Mas engana-se quem pensa que a canção fora composta diretamente para a novela global: ela é originária do quarto disco do cantor e compositor, Tiro de Misericórdia, que estava sendo gravado em 1977 quando a Globo então procurava uma música para aquela já famosa abertura. Coincidência mística pura, não? Na verdade, apesar de seu lado esotérico e da obsessão por meteoros, creio que João Bosco e este pequeno clássico mal-compreendido da nossa MPB (termo surgido na década de 60 pós-Bossa Nova e pré-engajamentos políticos) sempre estiveram mais para o humor de antigas letras do nosso cancionário, na esteira de bambas como Noel Rosa, Luiz Gonzaga e Chico Buarque. Estão aí até hoje De frente pro crime e Incompatibilidade de gênios que não me deixam mentir (duas outras pérolas bem humoradas da dupla Aldir Blanc e João Bosco ainda na década de 70)!

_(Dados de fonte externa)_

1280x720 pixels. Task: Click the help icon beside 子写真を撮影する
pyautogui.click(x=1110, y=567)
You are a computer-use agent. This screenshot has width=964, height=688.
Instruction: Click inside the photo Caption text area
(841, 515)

"Em setembro, se Vênus me ajudar, virá alguém... Eu sou de virgem e só de imaginar me dá vertigem... Minha pedra é a ametista, minha cor, o amarelo... Mas sou sincero: necessito ir urgente ao dentista - Tenho alma de artista e tremores nas mãos. Ao meu bem mostrarei no coração um sopro e uma ilusão, eu sei... Na idade em que estou aparecem tiques, as manias - transparentes, transparentes, feito bijuterias pelas vitrines da Sloper da alma". Simplesmente genial: humor sofisticado, harmonia perfeita num bolero inteligente por sobre elementos indispensáveis à cultura daqueles doidos anos 70... A propósito, a Casa Sloper era uma fina loja de departamentos em estilo europeu famosa na época por suas bijuterias e com um imenso lustre de cristal que pendia brilhante do teto de um bem alto pé direito. "Sloper da alma"... Coisa de gênio! Uma pena que a nossa Música atual não tenha mais nada daquele frescor inteligente de boas fusões de boa música com bom humor...

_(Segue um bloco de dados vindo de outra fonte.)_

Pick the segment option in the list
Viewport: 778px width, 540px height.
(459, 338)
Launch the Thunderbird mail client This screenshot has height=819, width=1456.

Falo tudo isso em novos-velhos tempos de apocalípticas previsões de fim de mundo e porque li nalgum lugar desta louca 'internet' de meu Deus alguma garota da "nova era" perguntando, em seu 'blog', se alguém sabia a origem daquela "música tosca" que tocava na novela das 11... "Música tosca"... É por isso que, além da TV, eu simplesmente odeio 'blogs', especialmente "na idade em que estou", quando "aparecem os tique, as manias"...! E viva o bom-humor astral da nossa tropical cultura brasileira, imenso caleidoscópio de brilhos mil!